### SOURCE DOCUMENT
━━━
There have been few laughs in Anheuser-Busch InBev’s £65bn pursuit of SABMiller but the bidder’s chief executive, Carlos Brito, at least offered this zinger: the creation of “Megabrew”, as the proposed combination has been dubbed, would lead to “more choice for consumers”. This seemed a highly unlikely proposition, since AB InBev, owner of Budweiser, Stella Artois and Beck’s, is a famously ruthless cost-cutter that doesn’t mess about with small brands and breweries. So Brito tried to explain.
“As an example, since our combination with Anheuser-Busch, we have successfully grown Budweiser globally, with international sales now accounting for over half of total volume,” he said. In other words, “more choice” means more Budweiser in more places around the world. This is a depressing vision. Americans know that Budweiser is as bland as mass-market lagers get: they are drinking it less and turning to craft beers.
What we might call the Coca-Cola-isation of the international beer market is under way and Megabrew, if it happens, would start life with a global share of 30%, or almost one pint in every three. A few local regulators (in the US and China) would force a few disposals, but the new empire could still hope to have top or second slot in 24 of the world’s 30 biggest beer-drinking countries. More choice? Not a chance, whatever Brito adds vaguely about AB InBev using its “innovation capabilities” to introduce “exciting new products”.
How about cheaper beer then? Don’t hold your breath. Brito didn’t even mention pricing in his consumer pitch. AB InBev would be ramping up its borrowings by $60bn to buy SAB and the financial demands mean the priority would be cutting jobs, not prices. SAB’s estimate, issued on Friday, that it could make its operations more efficient to the tune of $1.05bn by 2020 would be out of date on the day AB InBev took control. The new owner would seek at least twice that sum across its enlarged business.
Unfortunately, there is nothing standing in the way of this joyless takeover except SAB’s own shareholders. Altria, owner of Marlboro cigarettes, owns 27% of SAB and has already declared itself in favour. SAB’s board, minus Altria, rejected last week’s £42.15-a-share offer and managed to retain the support of the Santo Domingo family from Colombia, with a 14% stake, plus Kulczyk from Poland (3%), South Africa’s Public Investment Corporation (3%) and the UK’s Aberdeen Asset Management (2.7%). But in the next few days – probably on Monday – AB InBev will put its real bid on the table. If it is £45-a-share or more, the pressure on SAB chairman Jan du Plessis to agree terms will be intense. If the Santo Domingos wish to accept the improved price, SAB’s resistance will start to crumble and the battle will be as good as over.
That’s the way of open markets, of course. Almost all quoted companies are for sale by their shareholders and beer is nobody’s idea of a strategic industry; even South Africa, where SAB has its roots, would struggle to mount a public-interest defence.
Yet this entire adventure embodies the reasons why the debt-fuelled takeover culture, breeding corporate goliaths, eats away at consumers’ trust in big business. SAB is a company that has served its shareholders superbly: in its 16 years on the London market it has been a superstar of the FTSE 100. It has been South Africa’s best corporate export. In independent form, SAB would continue to flourish because it can look forward to decades of growth in Africa. It deserves a better fate than being thrown under the Budweiser steamroller for the sake of a few more quid on the bid price.
━━━
### RAW DATA
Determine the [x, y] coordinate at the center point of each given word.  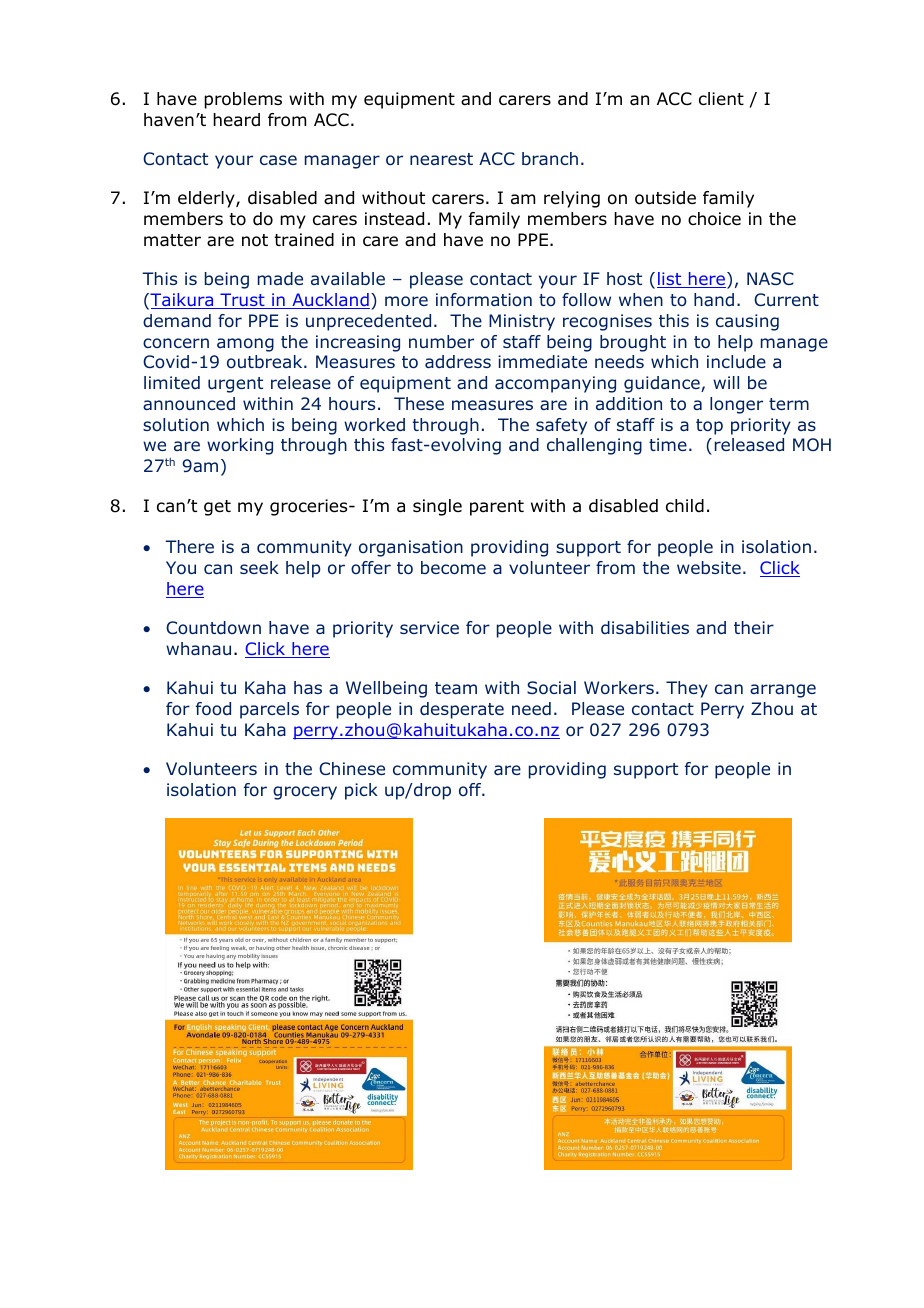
━━━
### ACTIONS TO TAKE
**A.** Repeat the passage of the article on the SABMiller takeover from "That’s the way" to "the bid price.".
**B.** In the article on the SABMiller takeover, what global share of the beer market would Megabrew start life with?
**C.** Do these statements agree with the article on the SABMiller takeover? (i) Altria holds 27% of SAB. (ii) Brito mentioned pricing in his consumer pitch. (iii) SAB has spent 16 years on the London market.

### PER-TASK ANSWERS
**A.**
That’s the way of open markets, of course. Almost all quoted companies are for sale by their shareholders and beer is nobody’s idea of a strategic industry; even South Africa, where SAB has its roots, would struggle to mount a public-interest defence.
Yet this entire adventure embodies the reasons why the debt-fuelled takeover culture, breeding corporate goliaths, eats away at consumers’ trust in big business. SAB is a company that has served its shareholders superbly: in its 16 years on the London market it has been a superstar of the FTSE 100. It has been South Africa’s best corporate export. In independent form, SAB would continue to flourish because it can look forward to decades of growth in Africa. It deserves a better fate than being thrown under the Budweiser steamroller for the sake of a few more quid on the bid price.

**B.** 30%, or almost one pint in every three.

**C.**
(i) Yes: "Altria, owner of Marlboro cigarettes, owns 27% of SAB"
(ii) No: "Brito didn’t even mention pricing in his consumer pitch."
(iii) Yes: "in its 16 years on the London market it has been a superstar of the FTSE 100"